The Ashley Madison database dump containing usernames, passwords, credit card details, street addresses and more has been verified by researchers as authentic, leading to major legal consequences for Avid Life Media (ALM) but also personal and professional consequences for the 33m users of the cheating website.
The website boasted that if gave married people the ability to seek potential partners for affairs in a private and secure way.
However, a hacker collective calling itself the Impact Team attacked the site claiming it was a scam because the majority of its users were male, and also because it objected to the morality of the service, and dumped 10GB of compressed data on the TOR network.
In recent days, ALM hit out at the attackers and left open the possibility that the data could be fake. However, security researchers have found that the data could be legitimate, spelling consequences for 33m users worldwide.
‘This dump appears to be legit. Very, very legit’
– DAVE KENNEDY
Security researchers and media who created accounts on Ashley Madison have found that the details they submitted are contained on the dumped database, confirming that 33m people’s details are now online. There include 115,000 Irish users of the site, with Ireland ranked 10th per capita globally on the list of worldwide members seeking opportunities to cheat, The Irish Times previously reported.
The consequences for ALM could be devastating, opening the company up to a litany of lawsuits from people who were assured their data was protected.
Consequences for individuals who used the website could be just as devastating, possibly serving as evidence of willingness to commit adultery leading to divorce, hurt for spouses or just simply embarrassment.

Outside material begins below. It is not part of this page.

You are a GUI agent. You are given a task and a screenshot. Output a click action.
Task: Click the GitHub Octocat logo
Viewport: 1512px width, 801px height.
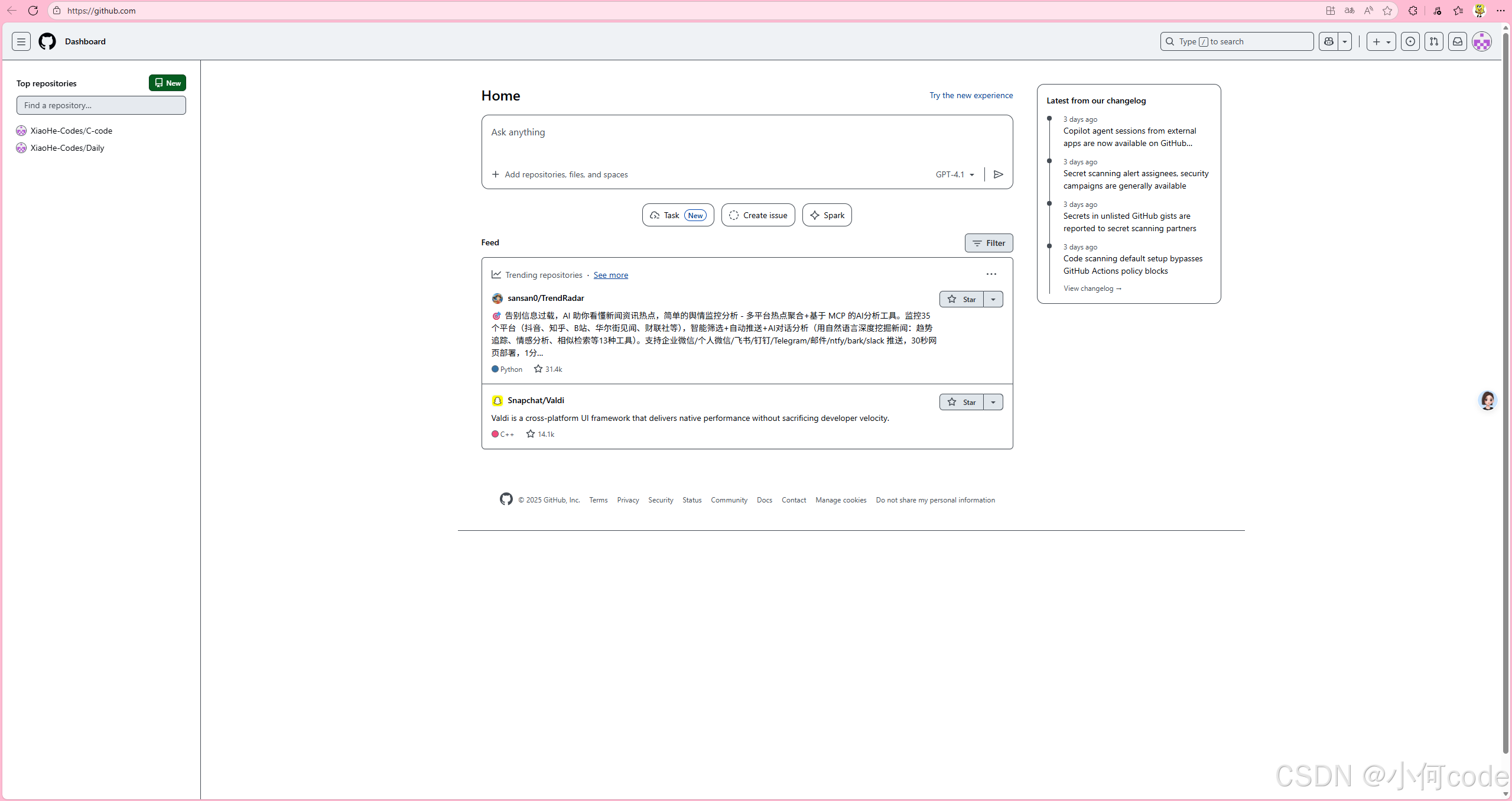(47, 41)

It could also be professionally devastating for some users — according to the data dump some 15,000 users were members of the US military.
A full-scale compromise of Ashley Madison’s infrastructure
“The database dump appears to be legitimate and contains usernames, passwords, credit card data (last four digits), street addresses, full names, and much much more. It also contains an extensive amount of internal data which looks like the hackers had maintained access to their environment for a long period of time,” Dave Kennedy from TrustedSec said in a blog post.
“This included a full domain dump of corporate passwords (NTLM hashes) of the Windows domain of the company, PayPal accounts and passwords for the company, internal-only documents, and a ton more.
“The biggest indicators to legitimacy comes from these internal documents, much containing sensitive internal data relating to the server infrastructure, org charts, and more. This is much more problematic as it’s not just a database dump, this is a full-scale compromise of the entire company’s infrastructure, including Windows domain and more.
“Regardless of ethics, this is a massive data breach where attackers had full, and maintained, access to a large percentage of Ashley Madison’s organisation undetected for a long period of time. Ashley Madison has not commented on the original source of the breach, how it occurred, or how they were compromised.
“This dump appears to be legit. Very, very legit,” Kennedy said.